A review of tonight’s “Luck” coming up just as soon as I answer a question with a question…
“This is the type kid that’ll irritate the shit out of Mike.” -Ace
In certain areas, this hour feels like “Luck” is running in circles (as I’ve said, the show doesn’t really get going until next week’s episode), not unlike the animals that everyone obsesses over. Several stories that seemed to be going in one direction by the end of last week go back around until we’re right where we were before. The four railbirds, for instance, wind up owning Mon Gateau after all, though they have to pay a steep markup to cowboy Mulligan for the horse (and his barbecue grill). And after Walter Smith agonized over giving the mount for Gettin’ Up Morning to Ronnie over Rosie, Ronnie breaks his collarbone on a warm-up race on another horse, and it sounds like Rosie’s on her way back after her incredibly brief time in Portland.
Of course, when those horses thunder around the track in a circuit, things are not always so predictable. There’s a chance a stray horse might wander onto the track and get into a collision, as almost happens to Ace’s horse. Or in a race, two horses might get too close to each other and send a rider flying, as happens to Ronnie.
David Milch is fond of the old saying about how if you want to make God laugh, tell him your plans, and while everyone on “Luck” seems to have plans, we saw last week with Escalante that few plans are as clever or foolproof as the designer thinks they are.
So Ace decides to collect derivatives expert Nathan Israel(*) from the legitimate end of his business interests and incorporate him into whatever his plan is against the mysterious Mike. Israel, like many of the characters on this show, is incredibly gifted in one area (financial transactions) and sorely lacking in others (pretty much any social nicety). Gus tries to school the kid a bit, but it’s clear that Ace is counting on his lack of polish to play to their advantage in whatever’s going on. And in the process of this complicated, unconventional job interview, Ace begins to lay out some of the details of how and why he wound up spending three years in prison.

* Task list:
1 > Why does the review of the "Luck" episode say that the hour feels like the show is running in circles? Answer in one to three sentences.
2 > Summarize the review of the "Luck" episode in two sentences.
3 > Extend the review of the "Luck" episode by continuing it from the point where it stops.

* Data section:
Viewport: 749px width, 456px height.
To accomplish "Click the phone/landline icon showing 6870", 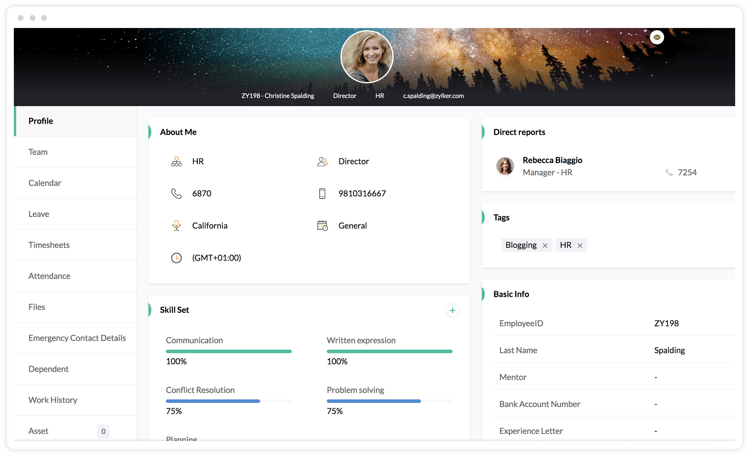I will point(177,193).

* Exercise results:
1 > Several stories that seemed to be heading in one direction at the end of the previous episode circle back to where they were before. The four railbirds end up owning Mon Gateau after all, though at a steep markup paid to Mulligan. After Walter Smith agonized over giving Ronnie the mount on Gettin' Up Morning, Ronnie breaks his collarbone, and Rosie appears to be on her way back.

2 > The reviewer finds that parts of this episode of "Luck" run in circles, with storylines such as the railbirds' purchase of Mon Gateau and Walter Smith's choice of jockey returning to where they stood before, although events on the track remain far less predictable. The review also describes how Ace brings derivatives expert Nathan Israel into his plan against Mike, counting on the young man's lack of social polish, and begins to explain how he came to spend three years in prison.

3 >
(*) Played by “Suits” co-star – and SAG Award nominee! – Patrick J. Adams.
Though the railbirds have to pay many times the initial claim fee to get their hands on Mon Gateau, it becomes clear when they get a close-up look at the animal what a good investment it was. Forget about what Mon Gateau might be able to do in a race. The mixture of fear and pure childlike wonder on all their faces when Escalante invites them to pet their new investment suggests that this horse – like their unconventional partnership, which was apparently cemented by Lonnie’s near-fatal encounter with the insurance agents – may help fill in some of the gaps in their lives that have turned them into degenerate racing junkies in the first place. It’s an incredibly charming scene, particularly in the way that all four – Marcus in particular – drop whatever armor they usually put up in their dealings with the world.
Though Escalante no longer owns Mon Gateau, he gets to keep training the animal he and Dr. Jo spent so much time rehabilitating. Jo gets to call Escalante out on his paranoid delusions, and their relationship takes on a new meaning when we follow them home and discover it’s romantic (or, at least, sexual) as well as professional.
And while Ronnie won’t be riding Gettin’ Up Morning – or any horse, for that matter – anytime soon after suffering a bad injury (“I break this fucking collarbone more than I get laid”), he’s not going to vanish from the action. We see with both his scenes and Leon’s this week just how brutal and dangerous the jockey’s profession is. Leon falls and cracks his head just trying to make weight, and after cleaning himself up for a shot at Walter’s impressive horse, Ronnie goes right back to drinking and getting high to deal with the pain, the frustration and the inactivity. Like most of the show’s characters, he appears to have no life outside of the track. If he’s not riding, what is he? Just a different kind of addict?
Some other thoughts:
* It was pretty strongly implied last week – especially once we knew for sure that the foursome had cashed in the Pick Six ticket – but we get confirmation tonight that the mysterious laundry bag Marcus carries with him everywhere contains his share of their winnings. Not the most sound saving plan I can think of, but a lot of banks these days wouldn’t offer significantly more interest than the cash is going to generate inside that bag.
* While many of this show’s other Michael Mann alums have appeared in multiple projects with him, Joan Allen – who makes her first appearance as Claire, the woman trying to get Ace to fund her horse rehabilitation charity – has only one previous Mann credit. But it’s a memorable one: she played Reba, the blind woman who begins dating Francis Dolarhyde (aka the Tooth Fairy) in “Manhunter.” Allen’s involved in what may be my single favorite sequence of Mann’s career, when Dolarhyde takes Reba to visit a tiger at the local zoo. Everything about it (which is irritatingly not on YouTube, at least not without the original soundtrack) is hypnotic, not least of which is Allen’s reaction to being so close to that magnificent beast (a look not unlike the one that you see sometimes when Walter or Ace or the railbirds get to be around their respective horses).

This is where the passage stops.